When Eucalyptus started, it's main goal was to become an AWS clone and in 2012 signed an agreement with Amazon to offer seamless AWS support in Eucalyptus. Opennebula has almost always offered an AWS bridge and CloudStack has too, even though in total disclosure the interface was broken in the Apache CloudStack 4.1 release. Thankfully the AWS interface is now fixed in 4.1.2 release and will also be in the upcoming 4.2 release. To avoid breaking this interface we are developing a jenkins pipeline which will test it using the Eucalyptus testing suite.
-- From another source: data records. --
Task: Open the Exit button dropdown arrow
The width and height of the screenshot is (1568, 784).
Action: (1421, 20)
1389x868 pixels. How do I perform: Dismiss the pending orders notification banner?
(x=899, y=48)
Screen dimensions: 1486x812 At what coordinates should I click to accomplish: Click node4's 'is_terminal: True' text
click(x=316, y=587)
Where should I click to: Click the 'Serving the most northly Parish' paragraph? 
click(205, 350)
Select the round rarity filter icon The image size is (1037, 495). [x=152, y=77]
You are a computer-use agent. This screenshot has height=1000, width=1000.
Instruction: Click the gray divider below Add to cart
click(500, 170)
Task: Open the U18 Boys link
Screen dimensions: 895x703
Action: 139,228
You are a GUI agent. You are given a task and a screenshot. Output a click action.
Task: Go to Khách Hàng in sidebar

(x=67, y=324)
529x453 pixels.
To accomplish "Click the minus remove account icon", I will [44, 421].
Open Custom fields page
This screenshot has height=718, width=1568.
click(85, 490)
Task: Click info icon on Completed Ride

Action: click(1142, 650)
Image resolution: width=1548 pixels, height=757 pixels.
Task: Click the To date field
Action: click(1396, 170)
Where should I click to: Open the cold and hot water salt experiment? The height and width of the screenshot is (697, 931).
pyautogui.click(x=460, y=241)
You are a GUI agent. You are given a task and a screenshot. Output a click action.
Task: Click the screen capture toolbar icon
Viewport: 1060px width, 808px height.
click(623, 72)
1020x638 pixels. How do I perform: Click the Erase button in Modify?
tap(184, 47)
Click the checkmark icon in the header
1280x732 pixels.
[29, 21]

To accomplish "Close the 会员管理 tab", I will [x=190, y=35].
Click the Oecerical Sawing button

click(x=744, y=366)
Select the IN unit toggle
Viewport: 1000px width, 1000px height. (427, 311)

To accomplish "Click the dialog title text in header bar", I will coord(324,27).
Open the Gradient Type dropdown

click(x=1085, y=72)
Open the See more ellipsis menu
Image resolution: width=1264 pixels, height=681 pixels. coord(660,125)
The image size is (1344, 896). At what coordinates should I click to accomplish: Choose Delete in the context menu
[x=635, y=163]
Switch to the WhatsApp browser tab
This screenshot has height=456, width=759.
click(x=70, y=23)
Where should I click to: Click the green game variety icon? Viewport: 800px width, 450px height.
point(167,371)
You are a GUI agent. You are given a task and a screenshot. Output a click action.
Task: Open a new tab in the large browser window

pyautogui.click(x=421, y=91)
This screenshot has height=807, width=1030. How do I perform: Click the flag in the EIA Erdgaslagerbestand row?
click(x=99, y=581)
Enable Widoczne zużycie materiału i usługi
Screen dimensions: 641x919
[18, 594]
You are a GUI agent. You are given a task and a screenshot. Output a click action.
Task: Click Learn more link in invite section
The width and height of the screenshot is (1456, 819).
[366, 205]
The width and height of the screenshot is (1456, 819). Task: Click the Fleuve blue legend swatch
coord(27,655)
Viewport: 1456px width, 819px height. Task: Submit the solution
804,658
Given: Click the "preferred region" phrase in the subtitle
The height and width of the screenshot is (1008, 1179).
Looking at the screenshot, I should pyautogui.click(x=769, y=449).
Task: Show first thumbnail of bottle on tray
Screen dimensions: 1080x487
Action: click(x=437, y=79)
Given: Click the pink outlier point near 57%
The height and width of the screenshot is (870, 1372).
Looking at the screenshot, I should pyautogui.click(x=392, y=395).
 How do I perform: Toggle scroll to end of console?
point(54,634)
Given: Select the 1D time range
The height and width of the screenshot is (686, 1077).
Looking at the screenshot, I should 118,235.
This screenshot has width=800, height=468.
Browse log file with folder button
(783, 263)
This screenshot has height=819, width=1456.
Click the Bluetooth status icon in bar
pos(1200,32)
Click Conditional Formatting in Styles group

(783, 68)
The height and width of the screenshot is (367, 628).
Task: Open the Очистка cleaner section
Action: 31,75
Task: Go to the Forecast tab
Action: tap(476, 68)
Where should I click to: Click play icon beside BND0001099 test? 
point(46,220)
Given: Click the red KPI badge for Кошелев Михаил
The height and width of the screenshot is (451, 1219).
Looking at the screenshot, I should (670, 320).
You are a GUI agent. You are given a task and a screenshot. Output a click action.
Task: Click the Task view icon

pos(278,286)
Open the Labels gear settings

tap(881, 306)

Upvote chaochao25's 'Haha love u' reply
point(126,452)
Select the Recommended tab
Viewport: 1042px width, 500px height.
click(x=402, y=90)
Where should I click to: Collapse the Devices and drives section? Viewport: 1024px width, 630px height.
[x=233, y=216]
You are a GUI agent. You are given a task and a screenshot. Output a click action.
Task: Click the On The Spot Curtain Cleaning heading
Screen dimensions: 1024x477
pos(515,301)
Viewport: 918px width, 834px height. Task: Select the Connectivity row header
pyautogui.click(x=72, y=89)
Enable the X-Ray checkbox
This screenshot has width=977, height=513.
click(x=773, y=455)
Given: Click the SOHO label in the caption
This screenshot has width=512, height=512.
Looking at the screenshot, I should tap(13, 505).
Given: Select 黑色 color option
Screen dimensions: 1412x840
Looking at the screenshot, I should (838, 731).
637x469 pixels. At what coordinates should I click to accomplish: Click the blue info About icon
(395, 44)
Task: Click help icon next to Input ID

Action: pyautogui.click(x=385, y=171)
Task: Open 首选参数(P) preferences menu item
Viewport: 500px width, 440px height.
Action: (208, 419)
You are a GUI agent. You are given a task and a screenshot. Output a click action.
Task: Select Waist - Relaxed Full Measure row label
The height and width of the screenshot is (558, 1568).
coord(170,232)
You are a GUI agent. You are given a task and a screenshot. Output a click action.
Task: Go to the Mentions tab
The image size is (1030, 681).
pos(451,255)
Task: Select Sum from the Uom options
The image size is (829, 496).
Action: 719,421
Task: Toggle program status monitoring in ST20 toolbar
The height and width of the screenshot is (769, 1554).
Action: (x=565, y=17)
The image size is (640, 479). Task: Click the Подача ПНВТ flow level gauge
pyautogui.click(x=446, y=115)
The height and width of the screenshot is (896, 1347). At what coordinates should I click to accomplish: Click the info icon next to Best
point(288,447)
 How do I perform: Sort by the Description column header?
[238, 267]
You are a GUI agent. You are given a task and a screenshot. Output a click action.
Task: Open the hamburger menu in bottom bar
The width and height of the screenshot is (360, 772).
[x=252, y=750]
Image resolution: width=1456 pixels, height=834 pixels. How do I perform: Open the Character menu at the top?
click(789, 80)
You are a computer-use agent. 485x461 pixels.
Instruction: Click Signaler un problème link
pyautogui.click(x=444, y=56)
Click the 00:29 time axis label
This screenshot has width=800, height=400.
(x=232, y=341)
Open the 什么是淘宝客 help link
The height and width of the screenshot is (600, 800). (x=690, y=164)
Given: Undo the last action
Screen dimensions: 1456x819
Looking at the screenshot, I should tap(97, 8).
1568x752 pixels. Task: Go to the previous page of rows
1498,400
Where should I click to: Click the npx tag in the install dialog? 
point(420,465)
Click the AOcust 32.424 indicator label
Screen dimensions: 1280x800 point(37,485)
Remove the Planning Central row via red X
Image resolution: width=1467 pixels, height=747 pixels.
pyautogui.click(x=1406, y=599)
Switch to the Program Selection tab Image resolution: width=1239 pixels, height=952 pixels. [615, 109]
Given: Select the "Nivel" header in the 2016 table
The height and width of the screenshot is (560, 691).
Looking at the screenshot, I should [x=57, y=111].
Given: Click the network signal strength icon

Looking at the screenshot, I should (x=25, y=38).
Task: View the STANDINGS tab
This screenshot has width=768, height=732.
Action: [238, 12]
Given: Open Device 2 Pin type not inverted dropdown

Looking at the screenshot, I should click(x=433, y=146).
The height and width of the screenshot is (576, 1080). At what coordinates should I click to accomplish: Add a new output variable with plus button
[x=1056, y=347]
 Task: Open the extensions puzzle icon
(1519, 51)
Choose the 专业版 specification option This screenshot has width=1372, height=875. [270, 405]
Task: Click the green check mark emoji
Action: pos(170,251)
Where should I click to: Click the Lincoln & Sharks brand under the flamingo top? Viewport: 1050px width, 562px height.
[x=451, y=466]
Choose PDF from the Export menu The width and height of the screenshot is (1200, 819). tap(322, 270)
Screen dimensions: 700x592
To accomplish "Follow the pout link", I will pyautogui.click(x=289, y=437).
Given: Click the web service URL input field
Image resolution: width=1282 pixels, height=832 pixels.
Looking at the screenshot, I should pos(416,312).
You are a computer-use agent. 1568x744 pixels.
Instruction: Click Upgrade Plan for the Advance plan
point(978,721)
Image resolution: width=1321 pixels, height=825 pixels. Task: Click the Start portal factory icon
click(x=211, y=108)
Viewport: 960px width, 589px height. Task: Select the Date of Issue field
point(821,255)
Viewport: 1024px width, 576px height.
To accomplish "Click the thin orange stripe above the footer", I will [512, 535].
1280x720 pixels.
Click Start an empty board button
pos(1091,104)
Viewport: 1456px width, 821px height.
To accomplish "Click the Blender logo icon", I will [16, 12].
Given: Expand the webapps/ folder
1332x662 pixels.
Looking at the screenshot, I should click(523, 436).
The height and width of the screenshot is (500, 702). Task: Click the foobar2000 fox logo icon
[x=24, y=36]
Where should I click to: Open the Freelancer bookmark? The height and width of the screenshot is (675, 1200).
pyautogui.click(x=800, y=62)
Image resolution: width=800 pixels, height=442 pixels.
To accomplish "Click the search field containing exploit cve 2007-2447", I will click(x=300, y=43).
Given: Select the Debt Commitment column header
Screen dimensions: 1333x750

Opennebula recently ran a survey to determine where to best put its efforts in API development. The results where clear with 47% of respondents asking for better AWS compatibility. There are of course developing official standards from standard organizations, most notably OCCI from OGF and CIMI from DMTF. The opennebula survey seems to indicate a stronger demand for OCCI than CIMI, but IMHO this is due to historical reasons: Opennebula early efforts in being the first OCCI implementation and Opennebula user base especially within projects like HelixNebula.
CIMI was promising and probably still is but it will most likely face an up-hill battle since RedHat announced it's scaling back on supporting Apache DeltaCloud. I recently heard about a new CIMI implementation project for Stratuslab from some of my friends at Sixsq, it is interesting and fun because written in Clojure and I hope to see it used with Clostack to provide a CIMI interface to CloudStack. We may be couple weeks out :)
While AWS is the de-facto standard, I want to make sure that CloudStack offers choices for its users. If someone wants to use OCCI and CIMI or AWS or the native CloudStack API they should be able to. I will be at the CloudPlugfest Interoperability week in Madrid Sept 18-20 and I hope to demonstrate a brand new OCCI interface to CloudStack using rOCCI and CloudStack ruby gem. A CloudStack contributor from Taiwan has been working on it.
The main issue with all these "standard" interfaces is that they will never give you the complete API of a given IaaS implementation. They by nature provide the lowest common denominator. That roughly means that the user facing APIs could be standardized but the administrator API will always remain hidden and non-standard. In CloudStack for instance, there are over 300 API calls. While we can expose a compatible interface, this will always only cover a subset of the overall API. It also brings the question of all the other AWS services: EMR, Beanstalk, CloudFormation... Standardizing on those will be extremely difficult if not impossible.
So yes, we should expose an AWS compatible interface, but we should also have OCCI, CIMI and of course our native API. Making those bridges is not hard, what's hard is the implementation behind it.